_WHAT IS NEEDED_.
Your task is to write out exactly the lines of the listing below, from the first down to the line that holds "The image size is (644, 341).".

_GIVEN ENTRIES_.
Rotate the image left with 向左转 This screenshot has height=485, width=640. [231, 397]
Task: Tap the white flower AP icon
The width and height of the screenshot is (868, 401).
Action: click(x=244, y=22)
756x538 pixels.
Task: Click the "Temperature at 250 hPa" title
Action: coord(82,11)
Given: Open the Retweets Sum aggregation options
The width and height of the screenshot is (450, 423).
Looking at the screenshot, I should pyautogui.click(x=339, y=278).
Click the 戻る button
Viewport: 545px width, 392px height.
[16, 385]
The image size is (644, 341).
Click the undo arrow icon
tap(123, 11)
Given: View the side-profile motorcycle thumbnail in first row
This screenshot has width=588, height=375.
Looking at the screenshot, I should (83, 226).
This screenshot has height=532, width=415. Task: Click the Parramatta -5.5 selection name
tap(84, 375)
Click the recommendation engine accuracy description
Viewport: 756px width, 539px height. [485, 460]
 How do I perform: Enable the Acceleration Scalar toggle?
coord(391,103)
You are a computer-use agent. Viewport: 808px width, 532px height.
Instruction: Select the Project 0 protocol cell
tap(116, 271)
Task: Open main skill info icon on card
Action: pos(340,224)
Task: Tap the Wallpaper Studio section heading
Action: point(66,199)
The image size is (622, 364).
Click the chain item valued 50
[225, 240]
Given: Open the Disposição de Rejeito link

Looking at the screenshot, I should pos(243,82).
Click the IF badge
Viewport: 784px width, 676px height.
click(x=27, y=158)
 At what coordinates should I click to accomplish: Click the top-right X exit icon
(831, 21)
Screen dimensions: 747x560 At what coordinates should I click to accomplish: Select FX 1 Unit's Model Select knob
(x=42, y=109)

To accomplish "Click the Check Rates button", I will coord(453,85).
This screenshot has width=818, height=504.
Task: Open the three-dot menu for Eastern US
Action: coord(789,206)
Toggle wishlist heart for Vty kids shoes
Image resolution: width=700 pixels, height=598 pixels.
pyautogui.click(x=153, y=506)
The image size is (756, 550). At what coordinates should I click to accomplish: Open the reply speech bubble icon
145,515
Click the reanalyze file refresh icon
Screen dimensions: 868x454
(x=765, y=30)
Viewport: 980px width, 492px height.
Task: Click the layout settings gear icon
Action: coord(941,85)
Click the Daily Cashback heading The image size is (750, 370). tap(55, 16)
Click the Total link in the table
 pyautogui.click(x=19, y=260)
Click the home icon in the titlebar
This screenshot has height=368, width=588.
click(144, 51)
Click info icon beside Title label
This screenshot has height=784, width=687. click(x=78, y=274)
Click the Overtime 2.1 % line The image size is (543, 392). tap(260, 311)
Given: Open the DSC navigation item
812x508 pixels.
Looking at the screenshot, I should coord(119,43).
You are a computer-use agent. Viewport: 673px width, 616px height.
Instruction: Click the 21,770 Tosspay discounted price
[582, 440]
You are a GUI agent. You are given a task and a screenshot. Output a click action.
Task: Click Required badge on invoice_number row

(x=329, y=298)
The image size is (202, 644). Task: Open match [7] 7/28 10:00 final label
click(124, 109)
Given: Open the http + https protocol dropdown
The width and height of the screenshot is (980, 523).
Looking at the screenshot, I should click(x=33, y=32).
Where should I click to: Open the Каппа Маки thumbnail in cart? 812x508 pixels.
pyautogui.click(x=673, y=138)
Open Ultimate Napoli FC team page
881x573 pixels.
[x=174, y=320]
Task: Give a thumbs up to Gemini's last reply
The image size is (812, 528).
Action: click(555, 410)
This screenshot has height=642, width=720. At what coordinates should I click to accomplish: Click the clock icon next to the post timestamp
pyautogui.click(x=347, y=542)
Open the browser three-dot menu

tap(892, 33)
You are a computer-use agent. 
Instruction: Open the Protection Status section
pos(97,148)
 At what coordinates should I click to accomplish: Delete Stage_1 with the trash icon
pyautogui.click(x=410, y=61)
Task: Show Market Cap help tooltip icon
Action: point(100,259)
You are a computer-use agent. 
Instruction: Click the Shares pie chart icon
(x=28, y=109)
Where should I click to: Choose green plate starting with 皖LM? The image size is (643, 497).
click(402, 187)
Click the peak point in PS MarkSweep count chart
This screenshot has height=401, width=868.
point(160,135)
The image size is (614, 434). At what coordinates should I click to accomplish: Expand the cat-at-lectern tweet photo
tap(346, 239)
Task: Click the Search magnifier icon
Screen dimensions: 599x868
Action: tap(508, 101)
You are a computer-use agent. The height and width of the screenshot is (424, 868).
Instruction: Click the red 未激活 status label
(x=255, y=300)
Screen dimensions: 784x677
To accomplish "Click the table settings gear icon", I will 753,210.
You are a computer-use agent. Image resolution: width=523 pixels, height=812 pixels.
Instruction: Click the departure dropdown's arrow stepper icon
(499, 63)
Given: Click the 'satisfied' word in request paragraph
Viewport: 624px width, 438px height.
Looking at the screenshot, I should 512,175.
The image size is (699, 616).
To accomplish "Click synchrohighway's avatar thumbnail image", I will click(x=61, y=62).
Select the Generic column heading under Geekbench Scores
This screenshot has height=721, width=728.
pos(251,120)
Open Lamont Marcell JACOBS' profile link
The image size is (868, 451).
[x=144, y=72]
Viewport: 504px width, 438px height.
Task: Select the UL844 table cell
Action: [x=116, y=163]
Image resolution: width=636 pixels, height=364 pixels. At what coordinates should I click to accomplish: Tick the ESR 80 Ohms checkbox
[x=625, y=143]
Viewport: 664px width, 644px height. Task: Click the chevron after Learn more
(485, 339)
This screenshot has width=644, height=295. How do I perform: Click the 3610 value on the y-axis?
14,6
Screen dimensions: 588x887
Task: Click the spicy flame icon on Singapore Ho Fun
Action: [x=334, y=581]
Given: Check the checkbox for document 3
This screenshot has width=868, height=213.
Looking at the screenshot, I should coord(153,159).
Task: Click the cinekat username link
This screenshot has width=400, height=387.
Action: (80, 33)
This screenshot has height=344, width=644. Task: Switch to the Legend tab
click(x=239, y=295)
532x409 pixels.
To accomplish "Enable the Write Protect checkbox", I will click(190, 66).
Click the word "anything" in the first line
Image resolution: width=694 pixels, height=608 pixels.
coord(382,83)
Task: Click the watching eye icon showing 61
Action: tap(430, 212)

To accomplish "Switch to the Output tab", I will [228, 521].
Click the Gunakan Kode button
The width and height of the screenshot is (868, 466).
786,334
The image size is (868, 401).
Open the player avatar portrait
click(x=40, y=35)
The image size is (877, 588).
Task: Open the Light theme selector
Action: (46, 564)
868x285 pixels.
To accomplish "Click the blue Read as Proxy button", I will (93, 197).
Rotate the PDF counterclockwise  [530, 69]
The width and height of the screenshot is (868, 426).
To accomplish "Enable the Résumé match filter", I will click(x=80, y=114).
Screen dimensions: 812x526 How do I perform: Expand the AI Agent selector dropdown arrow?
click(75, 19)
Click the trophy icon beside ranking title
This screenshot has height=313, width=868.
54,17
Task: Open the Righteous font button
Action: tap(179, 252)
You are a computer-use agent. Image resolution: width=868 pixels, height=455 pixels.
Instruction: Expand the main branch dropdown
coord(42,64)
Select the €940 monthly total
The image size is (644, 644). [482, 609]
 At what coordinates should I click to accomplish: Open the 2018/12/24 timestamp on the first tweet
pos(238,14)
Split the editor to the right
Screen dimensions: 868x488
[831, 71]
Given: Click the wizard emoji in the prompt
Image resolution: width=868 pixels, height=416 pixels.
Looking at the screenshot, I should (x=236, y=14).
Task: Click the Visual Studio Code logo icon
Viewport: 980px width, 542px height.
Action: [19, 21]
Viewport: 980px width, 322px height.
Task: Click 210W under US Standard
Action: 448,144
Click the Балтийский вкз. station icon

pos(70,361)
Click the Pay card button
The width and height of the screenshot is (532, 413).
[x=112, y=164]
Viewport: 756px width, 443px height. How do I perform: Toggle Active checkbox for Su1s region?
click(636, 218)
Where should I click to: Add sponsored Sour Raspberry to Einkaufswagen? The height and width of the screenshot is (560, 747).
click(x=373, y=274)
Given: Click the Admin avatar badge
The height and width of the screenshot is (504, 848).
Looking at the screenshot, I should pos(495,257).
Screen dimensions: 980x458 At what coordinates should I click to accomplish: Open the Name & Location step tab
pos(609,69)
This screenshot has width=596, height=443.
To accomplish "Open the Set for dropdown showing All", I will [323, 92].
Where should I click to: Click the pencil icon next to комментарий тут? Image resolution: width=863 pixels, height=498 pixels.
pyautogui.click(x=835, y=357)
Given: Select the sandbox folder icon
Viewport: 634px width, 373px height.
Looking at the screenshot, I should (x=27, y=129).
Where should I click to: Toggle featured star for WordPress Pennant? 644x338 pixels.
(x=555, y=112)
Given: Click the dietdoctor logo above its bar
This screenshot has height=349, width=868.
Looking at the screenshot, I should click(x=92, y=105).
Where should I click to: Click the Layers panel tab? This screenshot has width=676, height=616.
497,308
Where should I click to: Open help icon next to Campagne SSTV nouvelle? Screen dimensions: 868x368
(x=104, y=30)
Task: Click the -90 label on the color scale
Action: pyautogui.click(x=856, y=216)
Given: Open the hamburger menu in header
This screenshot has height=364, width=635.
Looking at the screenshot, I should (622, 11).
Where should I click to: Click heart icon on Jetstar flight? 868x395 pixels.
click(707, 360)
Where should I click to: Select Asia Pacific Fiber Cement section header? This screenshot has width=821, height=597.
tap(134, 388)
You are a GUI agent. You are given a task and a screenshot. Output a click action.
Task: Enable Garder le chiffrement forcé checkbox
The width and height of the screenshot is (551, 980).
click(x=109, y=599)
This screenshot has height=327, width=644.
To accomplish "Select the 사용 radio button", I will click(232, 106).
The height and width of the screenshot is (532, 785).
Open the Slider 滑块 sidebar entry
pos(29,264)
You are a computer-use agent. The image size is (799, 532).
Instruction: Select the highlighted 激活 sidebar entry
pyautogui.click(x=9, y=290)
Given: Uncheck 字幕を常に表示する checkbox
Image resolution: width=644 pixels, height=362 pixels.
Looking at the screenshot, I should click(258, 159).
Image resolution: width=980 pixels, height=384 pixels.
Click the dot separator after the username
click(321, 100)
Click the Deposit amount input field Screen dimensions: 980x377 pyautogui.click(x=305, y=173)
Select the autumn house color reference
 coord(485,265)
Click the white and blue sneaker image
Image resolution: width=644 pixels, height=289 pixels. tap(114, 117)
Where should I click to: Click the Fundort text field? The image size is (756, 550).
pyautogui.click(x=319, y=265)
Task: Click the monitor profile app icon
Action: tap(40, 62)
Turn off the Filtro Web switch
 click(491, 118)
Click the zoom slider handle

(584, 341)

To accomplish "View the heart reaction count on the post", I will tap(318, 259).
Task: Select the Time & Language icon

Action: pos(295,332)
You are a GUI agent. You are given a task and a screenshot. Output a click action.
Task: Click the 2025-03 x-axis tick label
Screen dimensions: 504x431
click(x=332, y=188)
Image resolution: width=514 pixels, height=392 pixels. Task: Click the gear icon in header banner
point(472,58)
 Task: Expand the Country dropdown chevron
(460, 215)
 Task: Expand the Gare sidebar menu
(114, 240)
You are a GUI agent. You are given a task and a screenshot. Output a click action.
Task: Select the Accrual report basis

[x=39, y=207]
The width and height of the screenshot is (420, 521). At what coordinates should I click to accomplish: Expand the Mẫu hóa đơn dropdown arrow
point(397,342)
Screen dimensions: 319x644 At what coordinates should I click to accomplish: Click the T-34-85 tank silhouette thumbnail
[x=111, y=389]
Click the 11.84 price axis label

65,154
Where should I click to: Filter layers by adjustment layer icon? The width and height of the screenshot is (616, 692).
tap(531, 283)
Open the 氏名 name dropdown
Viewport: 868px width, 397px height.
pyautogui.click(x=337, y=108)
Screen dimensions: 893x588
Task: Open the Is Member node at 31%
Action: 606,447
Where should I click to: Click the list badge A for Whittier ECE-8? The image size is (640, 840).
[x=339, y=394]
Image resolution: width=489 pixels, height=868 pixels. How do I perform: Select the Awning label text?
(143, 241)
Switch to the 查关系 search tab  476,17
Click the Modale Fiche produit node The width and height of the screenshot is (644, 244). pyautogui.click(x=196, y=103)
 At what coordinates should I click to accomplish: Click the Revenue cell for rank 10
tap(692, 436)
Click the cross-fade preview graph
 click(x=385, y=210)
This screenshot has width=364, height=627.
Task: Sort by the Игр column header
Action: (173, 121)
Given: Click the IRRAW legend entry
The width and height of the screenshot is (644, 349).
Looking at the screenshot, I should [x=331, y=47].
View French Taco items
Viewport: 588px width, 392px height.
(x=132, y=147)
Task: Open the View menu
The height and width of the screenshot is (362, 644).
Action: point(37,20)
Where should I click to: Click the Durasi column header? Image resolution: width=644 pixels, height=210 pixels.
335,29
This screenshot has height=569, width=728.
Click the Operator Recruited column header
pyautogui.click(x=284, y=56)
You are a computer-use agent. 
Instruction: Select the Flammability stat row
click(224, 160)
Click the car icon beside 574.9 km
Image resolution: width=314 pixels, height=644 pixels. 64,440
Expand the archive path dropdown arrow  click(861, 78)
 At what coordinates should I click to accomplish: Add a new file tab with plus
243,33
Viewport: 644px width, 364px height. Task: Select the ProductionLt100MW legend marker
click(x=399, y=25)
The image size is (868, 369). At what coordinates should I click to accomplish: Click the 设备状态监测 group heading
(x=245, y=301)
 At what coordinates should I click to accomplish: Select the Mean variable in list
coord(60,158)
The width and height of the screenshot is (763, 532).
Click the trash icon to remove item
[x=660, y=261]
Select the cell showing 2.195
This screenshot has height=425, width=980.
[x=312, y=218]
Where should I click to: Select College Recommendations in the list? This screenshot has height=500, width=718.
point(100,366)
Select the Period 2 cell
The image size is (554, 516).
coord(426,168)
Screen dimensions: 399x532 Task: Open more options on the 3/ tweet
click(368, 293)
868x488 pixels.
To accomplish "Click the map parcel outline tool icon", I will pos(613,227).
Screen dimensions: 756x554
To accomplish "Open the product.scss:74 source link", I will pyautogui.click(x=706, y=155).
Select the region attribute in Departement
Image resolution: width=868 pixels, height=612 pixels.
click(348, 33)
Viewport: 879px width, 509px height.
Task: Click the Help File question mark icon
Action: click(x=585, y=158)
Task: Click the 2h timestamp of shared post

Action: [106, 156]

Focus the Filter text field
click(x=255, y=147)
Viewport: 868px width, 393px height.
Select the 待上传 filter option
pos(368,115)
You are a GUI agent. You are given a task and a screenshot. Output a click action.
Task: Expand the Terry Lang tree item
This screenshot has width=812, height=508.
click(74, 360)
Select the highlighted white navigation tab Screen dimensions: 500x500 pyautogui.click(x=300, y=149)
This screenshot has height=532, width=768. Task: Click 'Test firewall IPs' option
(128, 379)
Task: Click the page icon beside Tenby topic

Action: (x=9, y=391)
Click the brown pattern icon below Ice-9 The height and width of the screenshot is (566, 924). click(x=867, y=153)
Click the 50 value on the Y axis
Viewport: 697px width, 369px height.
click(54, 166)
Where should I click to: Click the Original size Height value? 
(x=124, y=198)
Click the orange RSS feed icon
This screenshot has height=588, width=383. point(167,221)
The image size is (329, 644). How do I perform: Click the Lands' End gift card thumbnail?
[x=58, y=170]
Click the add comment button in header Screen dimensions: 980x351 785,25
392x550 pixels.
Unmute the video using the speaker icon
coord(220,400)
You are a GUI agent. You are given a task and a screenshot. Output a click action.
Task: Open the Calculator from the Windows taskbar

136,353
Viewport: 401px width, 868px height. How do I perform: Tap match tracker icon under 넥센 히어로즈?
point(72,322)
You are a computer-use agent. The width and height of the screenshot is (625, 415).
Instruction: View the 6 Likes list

_RESPONSE TO THE EXERCISE_.
Rotate the image left with 向左转 This screenshot has height=485, width=640. [231, 397]
Task: Tap the white flower AP icon
The width and height of the screenshot is (868, 401).
Action: click(x=244, y=22)
756x538 pixels.
Task: Click the "Temperature at 250 hPa" title
Action: coord(82,11)
Given: Open the Retweets Sum aggregation options
The width and height of the screenshot is (450, 423).
Looking at the screenshot, I should pyautogui.click(x=339, y=278).
Click the 戻る button
Viewport: 545px width, 392px height.
[16, 385]
The image size is (644, 341).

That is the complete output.